Babylon Berlin exige do espectador conhecer minimamente o contexto político daquele momento na Alemanha: a chamada “República de Weimar” – designação histórica dada ao período alemão após a derrota na I Guerra Mundial e que durou até o início do regime nazista. Como sistema democrático representativo e semi-presidencial, se aliava às ideias libertárias e revolucionárias da modernidade da virada do século: o cinema, o jazz, a liberdade sexual, o feminismo etc.
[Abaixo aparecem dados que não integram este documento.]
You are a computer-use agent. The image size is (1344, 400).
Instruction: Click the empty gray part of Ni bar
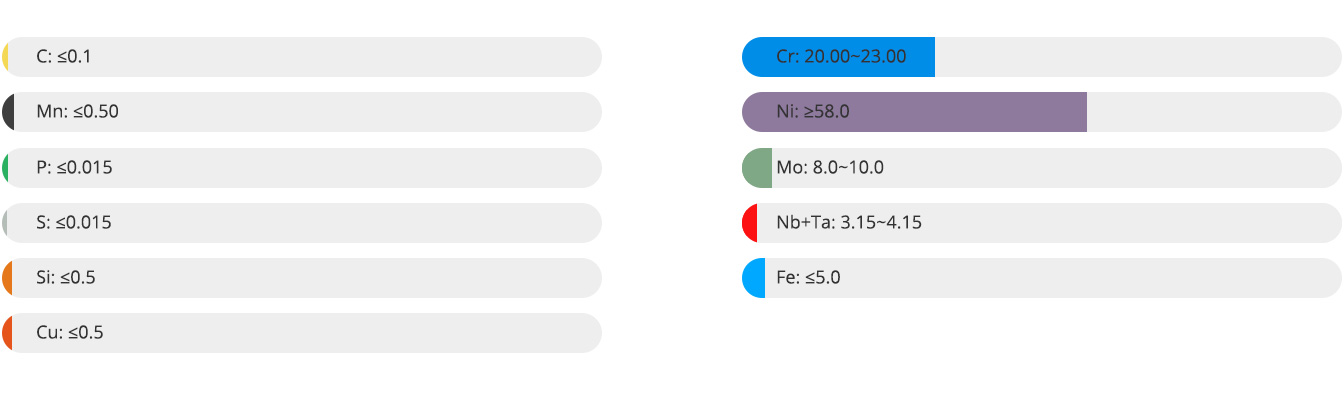(1214, 112)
Mas, por outro lado, a República de Weimar carregava o ônus da derrota e da humilhação das condições impostas pelo Tratado de Versalhes – imposto pelos vitoriosos que impediam a recuperação econômica da Alemanha.
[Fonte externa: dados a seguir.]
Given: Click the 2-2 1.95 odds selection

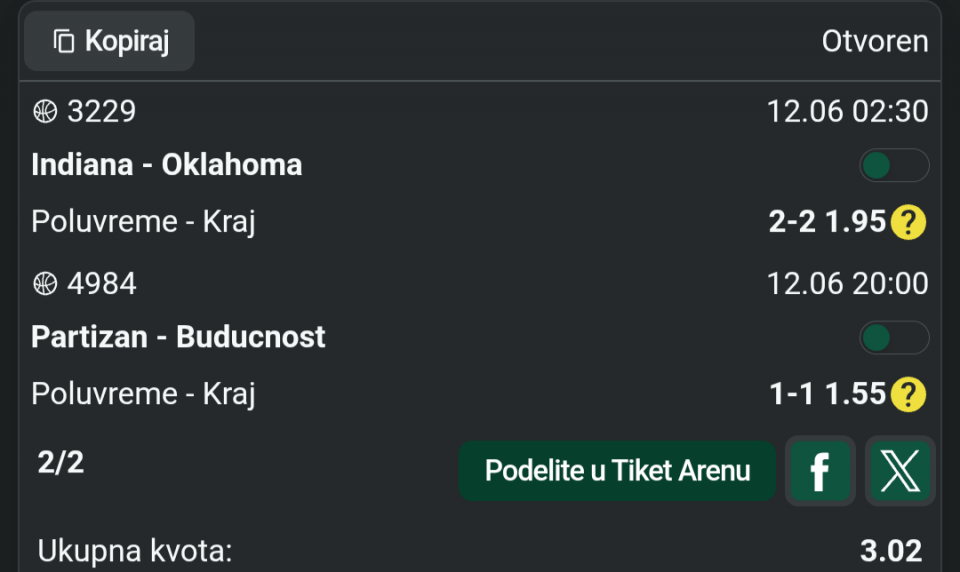Looking at the screenshot, I should [827, 221].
Ou seja, a jovem democracia alemã já surgiu psiquicamente envenenada pela humilhação, ressentimento e nostalgia – muitos começaram a associar a democracia com fraqueza e humilhação, dando força à nostalgia dos tempos do imperador e da monarquia. Caldo cultural que permitiria mais tarde a ascensão de Adolf Hitler como o visionário do regresso aos supostos “bons tempos” da época imperial e antidemocrática.

 Por isso, Babylon Berlin é um mergulho nessa atmosfera psíquica envenenada através de um mix que lembra a estética noir dos detetives atormentados e às voltas com álcool e drogas (parecem sempre habitar uma estranha região entre a vigília e a inconsciência) e o expressionismo cinematográfico de Gabinete do Dr. Caligari de Robert Wiener e Dr. Mabuse de Fritz Lang – filmes policiais e de mistério que envolviam a metáfora de uma Alemanha transformada em fantoche de hipnotizadores e marionetistas.

Aliás, filmes banidos pelo ministro da propaganda nazi Joseph Goebbles. Ele temia que essas produções poderiam diminuir a confiança da nação nos seus políticos...


A Série


Uma locomotiva avança veloz noite adentro, até ser detida por uma árvores em chamas que cai no meio da via férrea.  A locomotiva para e é tomada de assalto por homens que saem por trás de arbustos. Tiram os uniformes dos funcionários, para em seguida vesti-los, para depois mata-los . Engatam na composição um vagão tanque. Para, em seguida, seguir velozmente em direção à Berlin.

Dessa forma começa a série Babylon Berlin, cuja narrativa girará em torno do misterioso conteúdo dessa vagão-tanque que clandestinamente segue para Berlin, no meio de outros vagões carregados de gás de alto poder letal.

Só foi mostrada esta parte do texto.